Ending on February 28, William George & Co’s online timed auction includes this 16th or 17th century French figural plaque, attributed to the French Huguenot potter Bernard Palissy (c.1501-90) and his school.
Measuring 15½in (39.5cm) wide, the lightly potted earthenware plaque is hand-painted in typical Palissy colours and decorated with a central figure of a semi-clad maiden playing an Aulos twin pipe surrounded by young putti, Bacchus masks and a Pan-like dancing figure. It is estimated at £4000-6000.
Due to the light and fragile nature of the potting, few pieces have survived today that can be attributed to the Palissy workshops.
These late 17th or early 18th century heraldic lions star in Wilkinson’s period oak sale in Doncaster, South Yorkshire, on February 26.
Retaining some residual polychrome, the 4ft 5in (1.38m) high beasts sit on their haunches with front paws resting upon shields emblazoned with a cross.
This large 17th century beadwork basket is being offered by Dominic Winter in Gloucestershire on March 2.
Perhaps made to hold a layette or sprigs of rosemary for a birth or betrothal, or simply as a decorative piece, the basket dates to 1664 and depicts the Biblical story of Esther and King Ahasuerus.
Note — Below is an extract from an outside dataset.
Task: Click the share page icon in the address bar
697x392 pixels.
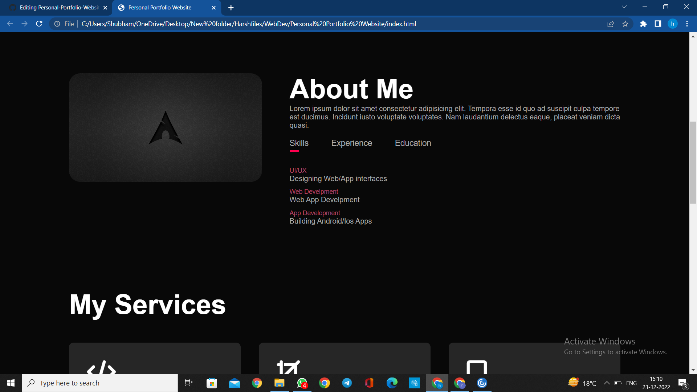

At the time of the Restoration of Charles II, the tale served as a timely reminder of the sovereignty and greatness of the king, his graciousness in receiving supplicating subjects and the dangerous consequences of not honouring the monarchy. Such items in a dwelling may well have served to prove the allegiance of the household to the king. Estimate £4000-6000.